--- start Material provided ---

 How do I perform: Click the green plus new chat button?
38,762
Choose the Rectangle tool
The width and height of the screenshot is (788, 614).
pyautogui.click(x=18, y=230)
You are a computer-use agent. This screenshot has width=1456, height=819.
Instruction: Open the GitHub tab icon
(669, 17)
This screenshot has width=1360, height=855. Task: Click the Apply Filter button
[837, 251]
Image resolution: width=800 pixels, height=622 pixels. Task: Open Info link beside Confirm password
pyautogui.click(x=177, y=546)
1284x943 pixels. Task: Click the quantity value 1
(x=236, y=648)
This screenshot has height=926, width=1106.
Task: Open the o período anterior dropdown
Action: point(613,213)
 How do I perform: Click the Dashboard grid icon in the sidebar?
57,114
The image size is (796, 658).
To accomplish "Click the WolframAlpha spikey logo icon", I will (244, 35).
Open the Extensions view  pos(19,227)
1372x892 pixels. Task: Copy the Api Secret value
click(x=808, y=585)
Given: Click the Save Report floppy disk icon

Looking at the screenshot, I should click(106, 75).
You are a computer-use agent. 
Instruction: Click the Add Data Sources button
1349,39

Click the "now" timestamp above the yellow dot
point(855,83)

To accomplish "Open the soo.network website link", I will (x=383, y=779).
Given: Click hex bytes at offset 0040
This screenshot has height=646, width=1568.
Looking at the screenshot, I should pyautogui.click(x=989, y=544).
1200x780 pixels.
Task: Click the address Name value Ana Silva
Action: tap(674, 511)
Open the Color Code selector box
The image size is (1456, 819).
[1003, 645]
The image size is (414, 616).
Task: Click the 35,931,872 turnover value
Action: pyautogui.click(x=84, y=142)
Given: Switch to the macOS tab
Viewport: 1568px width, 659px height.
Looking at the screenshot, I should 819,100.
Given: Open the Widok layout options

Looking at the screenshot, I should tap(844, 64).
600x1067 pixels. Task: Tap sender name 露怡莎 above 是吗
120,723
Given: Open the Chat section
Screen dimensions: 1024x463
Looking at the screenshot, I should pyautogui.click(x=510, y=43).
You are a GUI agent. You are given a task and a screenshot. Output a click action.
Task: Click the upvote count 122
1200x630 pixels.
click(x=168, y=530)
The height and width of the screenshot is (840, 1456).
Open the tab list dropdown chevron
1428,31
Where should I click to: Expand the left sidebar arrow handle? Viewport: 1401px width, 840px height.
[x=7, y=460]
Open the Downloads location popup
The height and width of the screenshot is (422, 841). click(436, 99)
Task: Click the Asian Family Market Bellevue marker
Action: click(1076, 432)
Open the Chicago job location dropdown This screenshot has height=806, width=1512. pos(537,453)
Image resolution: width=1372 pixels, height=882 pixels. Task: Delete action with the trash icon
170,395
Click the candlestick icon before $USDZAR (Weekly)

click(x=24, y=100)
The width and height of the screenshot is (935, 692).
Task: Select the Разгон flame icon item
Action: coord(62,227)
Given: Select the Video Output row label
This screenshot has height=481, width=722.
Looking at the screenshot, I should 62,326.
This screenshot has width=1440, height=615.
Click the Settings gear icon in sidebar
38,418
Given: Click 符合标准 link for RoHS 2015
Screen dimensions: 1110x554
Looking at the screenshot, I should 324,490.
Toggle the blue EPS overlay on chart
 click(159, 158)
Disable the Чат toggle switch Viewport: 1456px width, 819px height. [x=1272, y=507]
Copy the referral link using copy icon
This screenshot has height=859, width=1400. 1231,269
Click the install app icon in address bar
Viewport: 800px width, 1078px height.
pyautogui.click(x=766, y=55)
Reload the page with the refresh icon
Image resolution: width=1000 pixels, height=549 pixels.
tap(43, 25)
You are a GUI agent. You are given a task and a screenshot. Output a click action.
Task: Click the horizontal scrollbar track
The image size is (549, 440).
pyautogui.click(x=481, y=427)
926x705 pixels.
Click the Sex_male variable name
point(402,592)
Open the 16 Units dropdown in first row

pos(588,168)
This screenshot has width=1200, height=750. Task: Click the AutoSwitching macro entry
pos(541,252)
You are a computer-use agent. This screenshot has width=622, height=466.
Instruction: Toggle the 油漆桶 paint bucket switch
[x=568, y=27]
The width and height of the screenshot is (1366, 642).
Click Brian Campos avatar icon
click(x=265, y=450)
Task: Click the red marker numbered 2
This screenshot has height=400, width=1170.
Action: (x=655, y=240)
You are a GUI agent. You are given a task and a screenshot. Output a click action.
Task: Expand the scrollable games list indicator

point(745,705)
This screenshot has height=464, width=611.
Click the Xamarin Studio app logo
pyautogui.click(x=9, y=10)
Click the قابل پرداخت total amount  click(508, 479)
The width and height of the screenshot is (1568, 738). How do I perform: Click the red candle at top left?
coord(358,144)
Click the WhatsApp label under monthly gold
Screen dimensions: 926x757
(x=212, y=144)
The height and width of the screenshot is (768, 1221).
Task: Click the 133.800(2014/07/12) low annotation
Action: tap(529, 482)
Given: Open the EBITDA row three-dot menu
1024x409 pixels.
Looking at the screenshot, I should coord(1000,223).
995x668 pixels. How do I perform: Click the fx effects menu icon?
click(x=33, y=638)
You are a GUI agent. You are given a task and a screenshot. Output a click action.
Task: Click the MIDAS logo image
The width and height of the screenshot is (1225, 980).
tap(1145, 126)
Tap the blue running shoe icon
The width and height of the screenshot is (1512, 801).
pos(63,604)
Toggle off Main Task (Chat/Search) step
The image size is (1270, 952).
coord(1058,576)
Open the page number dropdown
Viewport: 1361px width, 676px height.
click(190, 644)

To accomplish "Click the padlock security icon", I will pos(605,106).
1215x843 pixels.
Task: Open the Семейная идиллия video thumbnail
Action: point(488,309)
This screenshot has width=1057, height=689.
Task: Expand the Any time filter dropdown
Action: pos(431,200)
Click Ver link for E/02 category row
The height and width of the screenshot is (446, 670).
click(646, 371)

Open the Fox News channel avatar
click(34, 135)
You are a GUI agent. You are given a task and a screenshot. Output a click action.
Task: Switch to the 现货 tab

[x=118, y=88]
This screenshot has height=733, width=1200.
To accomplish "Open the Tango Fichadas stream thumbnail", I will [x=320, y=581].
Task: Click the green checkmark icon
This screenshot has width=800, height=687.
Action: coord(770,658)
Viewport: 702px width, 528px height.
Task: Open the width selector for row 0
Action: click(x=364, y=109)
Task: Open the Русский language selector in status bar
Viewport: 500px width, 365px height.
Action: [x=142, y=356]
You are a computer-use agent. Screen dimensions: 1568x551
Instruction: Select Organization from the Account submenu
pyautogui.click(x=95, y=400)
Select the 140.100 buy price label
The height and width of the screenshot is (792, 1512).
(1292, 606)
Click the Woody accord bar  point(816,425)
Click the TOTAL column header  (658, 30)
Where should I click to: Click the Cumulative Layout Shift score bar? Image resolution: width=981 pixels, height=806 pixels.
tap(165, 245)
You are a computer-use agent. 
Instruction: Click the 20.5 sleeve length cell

--- end Material provided ---

Aim:
Which rows above contain the string "size"? Show each of them in full, counting only matches with the same case.

Reply to the exercise:
The image size is (796, 658).
The image size is (1456, 819).
The image size is (414, 616).
The image size is (549, 440).
The image size is (1270, 952).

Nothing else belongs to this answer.